David Harb, a senior at Lane Tech High School, said the safety tips he learned as a youngster participating in a Bike to School event at his elementary school continue to help keep him safe today.

“I never would have learned the different hand signals and I feel like that’s kept me much safer,” he said of motions cyclists use to alert cars they will be turning. Harb suggested more schools participate in the annual national Walk and Bike to School Day, particularly high schools whose students are more likely to commute by bike or on foot than the elementary students that events tend to be geared toward. “That would help without any construction on roads — changing something as simple as teaching kids how to use hands to communicate with cars and other bikers.”

But there’s one design feature Harb said he’d like to see more broadly implemented. “I prefer roundabouts to stop signs. A car isn’t just gonna come and zip through. You can blow a stop sign, but you can’t blow a roundabout.”

David Harb with his bike at the After School Matters program at West Town Bikes in the Humboldt Park neighborhood, Dec. 3, 2024. (E. Jason Wambsgans/Chicago Tribune)

Kaniyah Hale, a Lake View High School student, doesn’t yet own a bike. She’s doubtful she’d ride to school even if she did, given cold weather and the length of her commute, which is currently an hour and a half by bus.

As a participant in West Town Bike’s program, Hill has spent weeks learning how to fix bikes, alongside students who ride regularly. She was shocked to learn about the number of collisions that occur and advocated for steeper penalties for drivers at fault in crashes with cyclists or pedestrians. “Give those people their justice,” she said. “A consequence should be put out.”

Lakeview High School student Kaniyah Hale tests out the bike she is building at the After School Matters program at West Town Bikes in the Humboldt Park neighborhood, Dec. 3, 2024. (E. Jason Wambsgans/Chicago Tribune)
Lake View High School student Kaniyah Hale tests out the bike she is building at the After School Matters program at West Town Bikes in the Humboldt Park neighborhood, Dec. 3, 2024. (E. Jason Wambsgans/Chicago Tribune)

Armand Dunkines, a senior at Roberto Clemente Community Academy, advocated in favor of widespread community engagement.

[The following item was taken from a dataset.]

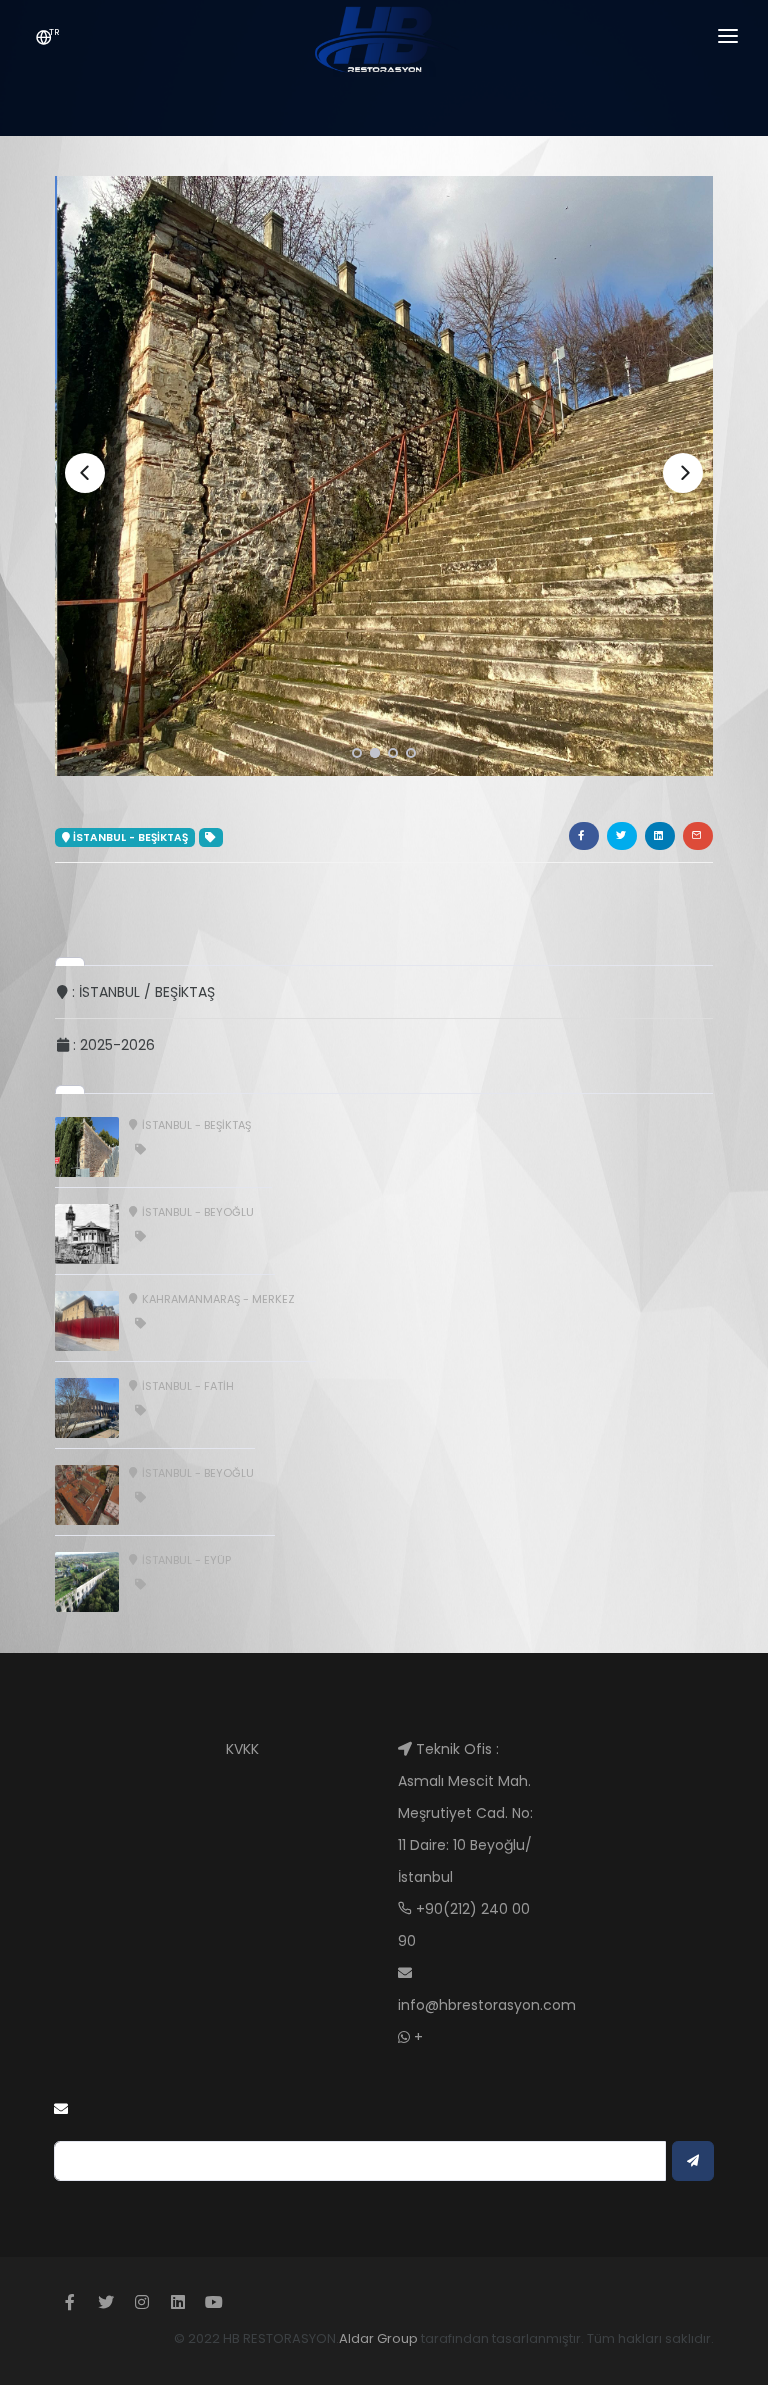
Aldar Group (378, 2338)
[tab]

Like many of the students, Dunkines said he appreciates the expansion of cycling lanes in the city. But he’s not convinced that investments always occur where they are most needed, including a stretch of North Avenue where the westbound bike lane stops at a certain point, where he was recently hit.

“We should really experiment more with what works and what doesn’t. Not in the sense of ‘Let’s throw it at the wall and see what sticks,’ but let’s use data and analytics to see what roads should and shouldn’t be implemented for bike lanes. Because some roads really deserve to be bike lanes and some obviously shouldn’t,” said Dunkines, who added that he’d like to see better enforcement of traffic laws and speed limits, on the weekends in particular.

Tamara Scott said that although her dad rides a bike for transportation, she estimates there’s only a 50-50 chance that if she owned one, she’d ride it from her home on the West Side to her high school downtown. “I don’t think it’s really safe to ride bikes on the street because even when they put down bike lanes, there’s still cars who get in the bike lane, driving as if they don’t know,” she said. Learning how to fix bikes in the after-school program has affected more her as a new driver rather than a cyclist, Scott added.

“Being a new driver and being on a bike made me think about that. A person driving can’t just drive for themselves — they’re not the only one using the road.”

Christopher Garcia, a senior at Intrinsic Schools’ Belmont campus has become such a dedicated cyclist that he occasionally bikes to the lakefront with friends to catch the sunrise before school. He also rode his bike once to Wisconsin and often participates in races at trails on the East Side of the city.  He said he wishes spaces for bikes separate from cars were more of a norm rather than the exception. “There should be an infrastructure where there’s small streets for cyclists and big streets for cars and in the middle, those streets can be like cooperatives between cars and bikes.”